I didn’t ever have plans or dreams to actually run the Boston Marathon myself. It is an elite event for runners who are much faster than me, and 1) I don’t think I could ever qualify; and 2) I also don’t think a full marathon is in my cards. But I have such profound admiration for so many of my friends who have qualified, and who were indeed running today. I was especially thinking of my Weight Watchers leader-colleague buddy Dani, whom I met at Fitbloggin’ last year.
She has had such an amazing transformation in such a short time, and I am so inspired by her and proud of her. Just this morning I saw this awesome photo of her posing by the Boston finish line. It gave me goosebumps.
In the afternoon I started peeking at Facebook and Twitter, hoping to see a photo of her victorious finish. But then I started seeing posts, like “My <3 is with Boston” and “So sad about the #bostonmarathon” and was like… whaaaaa? I soon found out.

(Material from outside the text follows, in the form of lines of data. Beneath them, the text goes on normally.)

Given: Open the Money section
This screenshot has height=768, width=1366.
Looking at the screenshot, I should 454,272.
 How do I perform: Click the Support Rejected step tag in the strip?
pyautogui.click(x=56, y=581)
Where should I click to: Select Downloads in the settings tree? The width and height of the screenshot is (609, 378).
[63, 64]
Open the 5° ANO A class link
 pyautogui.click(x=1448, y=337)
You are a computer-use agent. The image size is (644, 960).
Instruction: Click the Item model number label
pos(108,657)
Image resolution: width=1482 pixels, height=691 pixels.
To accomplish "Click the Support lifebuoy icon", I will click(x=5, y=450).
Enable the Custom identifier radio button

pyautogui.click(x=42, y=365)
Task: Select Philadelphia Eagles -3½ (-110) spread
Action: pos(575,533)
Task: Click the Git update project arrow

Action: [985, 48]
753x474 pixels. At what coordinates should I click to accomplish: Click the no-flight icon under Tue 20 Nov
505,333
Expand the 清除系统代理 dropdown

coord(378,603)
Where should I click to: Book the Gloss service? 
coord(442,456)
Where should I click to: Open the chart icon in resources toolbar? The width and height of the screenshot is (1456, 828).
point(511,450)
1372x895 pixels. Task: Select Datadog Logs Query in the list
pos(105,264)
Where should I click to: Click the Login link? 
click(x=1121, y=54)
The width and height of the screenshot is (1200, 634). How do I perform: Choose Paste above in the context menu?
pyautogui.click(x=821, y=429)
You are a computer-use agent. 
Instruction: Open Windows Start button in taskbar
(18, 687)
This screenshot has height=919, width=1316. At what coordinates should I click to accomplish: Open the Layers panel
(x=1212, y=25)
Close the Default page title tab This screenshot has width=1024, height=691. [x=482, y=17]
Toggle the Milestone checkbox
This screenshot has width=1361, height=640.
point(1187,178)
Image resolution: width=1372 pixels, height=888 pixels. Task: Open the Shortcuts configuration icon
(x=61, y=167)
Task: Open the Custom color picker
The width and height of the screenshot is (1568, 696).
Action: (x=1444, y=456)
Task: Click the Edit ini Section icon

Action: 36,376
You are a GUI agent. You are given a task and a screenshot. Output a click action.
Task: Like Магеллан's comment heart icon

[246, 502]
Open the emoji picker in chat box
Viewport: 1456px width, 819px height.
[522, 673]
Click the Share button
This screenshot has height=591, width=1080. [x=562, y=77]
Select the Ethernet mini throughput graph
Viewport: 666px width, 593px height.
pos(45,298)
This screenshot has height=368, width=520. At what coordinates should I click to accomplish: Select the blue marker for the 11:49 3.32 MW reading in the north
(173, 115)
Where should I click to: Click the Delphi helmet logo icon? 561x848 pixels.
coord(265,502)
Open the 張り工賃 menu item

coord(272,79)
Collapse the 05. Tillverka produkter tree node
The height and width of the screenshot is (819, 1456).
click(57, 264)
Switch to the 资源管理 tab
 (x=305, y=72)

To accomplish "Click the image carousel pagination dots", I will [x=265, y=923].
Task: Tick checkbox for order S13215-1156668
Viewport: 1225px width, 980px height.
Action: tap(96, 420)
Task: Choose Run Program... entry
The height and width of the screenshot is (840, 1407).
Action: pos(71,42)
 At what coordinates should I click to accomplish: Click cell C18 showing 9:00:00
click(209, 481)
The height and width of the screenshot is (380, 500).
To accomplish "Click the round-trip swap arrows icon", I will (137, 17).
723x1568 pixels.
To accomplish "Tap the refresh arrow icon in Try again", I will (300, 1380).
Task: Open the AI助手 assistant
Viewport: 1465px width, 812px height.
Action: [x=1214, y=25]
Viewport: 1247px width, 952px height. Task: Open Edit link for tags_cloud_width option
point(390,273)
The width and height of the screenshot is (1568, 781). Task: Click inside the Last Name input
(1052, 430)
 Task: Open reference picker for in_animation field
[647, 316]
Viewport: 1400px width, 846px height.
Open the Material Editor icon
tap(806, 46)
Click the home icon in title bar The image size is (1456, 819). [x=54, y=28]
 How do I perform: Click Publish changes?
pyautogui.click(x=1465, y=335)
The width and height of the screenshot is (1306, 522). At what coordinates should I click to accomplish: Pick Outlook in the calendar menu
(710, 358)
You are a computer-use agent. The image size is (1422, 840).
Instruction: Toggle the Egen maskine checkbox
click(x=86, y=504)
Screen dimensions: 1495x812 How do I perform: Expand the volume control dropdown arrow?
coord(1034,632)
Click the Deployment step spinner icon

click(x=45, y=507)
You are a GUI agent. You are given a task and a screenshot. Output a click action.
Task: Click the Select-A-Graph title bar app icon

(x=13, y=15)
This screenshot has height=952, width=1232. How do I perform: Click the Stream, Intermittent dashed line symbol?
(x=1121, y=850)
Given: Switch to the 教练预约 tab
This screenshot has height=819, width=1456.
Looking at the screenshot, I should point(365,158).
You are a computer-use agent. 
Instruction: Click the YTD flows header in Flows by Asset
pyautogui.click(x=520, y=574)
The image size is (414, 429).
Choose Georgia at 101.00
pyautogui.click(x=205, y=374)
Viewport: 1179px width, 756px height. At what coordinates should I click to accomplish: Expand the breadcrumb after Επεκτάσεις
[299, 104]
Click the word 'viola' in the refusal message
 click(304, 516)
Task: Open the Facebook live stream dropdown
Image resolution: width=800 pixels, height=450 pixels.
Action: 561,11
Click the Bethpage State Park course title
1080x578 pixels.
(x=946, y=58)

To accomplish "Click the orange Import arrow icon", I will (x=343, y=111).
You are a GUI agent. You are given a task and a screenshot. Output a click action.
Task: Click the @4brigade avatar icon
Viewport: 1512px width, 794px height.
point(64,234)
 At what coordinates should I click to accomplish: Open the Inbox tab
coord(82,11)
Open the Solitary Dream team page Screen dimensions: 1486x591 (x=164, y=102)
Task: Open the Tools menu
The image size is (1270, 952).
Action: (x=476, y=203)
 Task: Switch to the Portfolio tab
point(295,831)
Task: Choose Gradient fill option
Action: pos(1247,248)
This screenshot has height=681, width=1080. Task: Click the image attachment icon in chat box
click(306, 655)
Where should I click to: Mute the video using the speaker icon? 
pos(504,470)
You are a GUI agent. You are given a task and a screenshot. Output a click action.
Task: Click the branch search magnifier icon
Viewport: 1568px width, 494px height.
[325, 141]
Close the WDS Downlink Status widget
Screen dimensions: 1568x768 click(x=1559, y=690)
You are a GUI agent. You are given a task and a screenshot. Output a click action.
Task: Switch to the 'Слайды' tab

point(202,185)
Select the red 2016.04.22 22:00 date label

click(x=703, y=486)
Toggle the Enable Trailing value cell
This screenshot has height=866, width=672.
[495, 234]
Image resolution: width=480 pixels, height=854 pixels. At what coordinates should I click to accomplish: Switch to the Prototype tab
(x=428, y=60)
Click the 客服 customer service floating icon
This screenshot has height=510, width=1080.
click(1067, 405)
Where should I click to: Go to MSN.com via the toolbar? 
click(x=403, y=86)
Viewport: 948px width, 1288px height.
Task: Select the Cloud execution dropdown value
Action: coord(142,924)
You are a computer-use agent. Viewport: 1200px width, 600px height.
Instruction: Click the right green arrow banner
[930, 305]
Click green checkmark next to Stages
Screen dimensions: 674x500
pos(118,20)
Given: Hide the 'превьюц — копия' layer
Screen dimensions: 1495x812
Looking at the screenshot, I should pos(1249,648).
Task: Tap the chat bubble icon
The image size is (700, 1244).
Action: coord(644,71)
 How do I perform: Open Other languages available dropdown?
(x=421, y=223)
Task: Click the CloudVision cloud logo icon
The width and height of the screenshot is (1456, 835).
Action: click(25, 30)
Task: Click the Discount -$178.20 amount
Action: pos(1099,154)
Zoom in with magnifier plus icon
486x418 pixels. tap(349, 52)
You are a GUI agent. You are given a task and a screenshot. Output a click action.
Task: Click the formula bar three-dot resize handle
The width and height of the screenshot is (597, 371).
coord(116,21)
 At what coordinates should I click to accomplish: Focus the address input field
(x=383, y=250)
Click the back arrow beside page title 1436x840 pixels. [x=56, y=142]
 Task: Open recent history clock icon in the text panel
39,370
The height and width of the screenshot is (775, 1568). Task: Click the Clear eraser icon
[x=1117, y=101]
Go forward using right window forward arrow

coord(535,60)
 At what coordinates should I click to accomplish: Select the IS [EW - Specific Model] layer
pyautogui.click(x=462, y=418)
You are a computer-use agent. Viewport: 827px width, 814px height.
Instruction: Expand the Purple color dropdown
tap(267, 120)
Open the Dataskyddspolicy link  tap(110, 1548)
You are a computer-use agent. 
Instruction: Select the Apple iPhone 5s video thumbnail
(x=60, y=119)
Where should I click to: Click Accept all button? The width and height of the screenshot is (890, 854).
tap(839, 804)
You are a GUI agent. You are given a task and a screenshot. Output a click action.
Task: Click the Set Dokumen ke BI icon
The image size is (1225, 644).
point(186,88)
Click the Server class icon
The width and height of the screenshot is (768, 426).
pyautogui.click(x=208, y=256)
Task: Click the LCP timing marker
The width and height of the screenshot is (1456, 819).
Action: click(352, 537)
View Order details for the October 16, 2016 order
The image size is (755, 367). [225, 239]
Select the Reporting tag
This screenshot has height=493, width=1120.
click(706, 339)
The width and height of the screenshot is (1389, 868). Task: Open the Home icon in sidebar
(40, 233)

It really is too distressing, to upsetting to comprehend. For a while I was completely frantic trying to find out news of her safety, as well as the status of one of my old college friends and his wife. All were accounted for. What a relief. But the tragedy. Incredible. Dani’s wife, who was standing just a few feet from the explosion, wrote this frightening blog post about her experience.
The idea is for people who are part of (or who stand with) the running community, to wear a race shirt tomorrow. Or running shoes. Or ANYthing to show support. Blue and yellow anything, which are the colors of the Boston Marathon. I’ll be wearing this.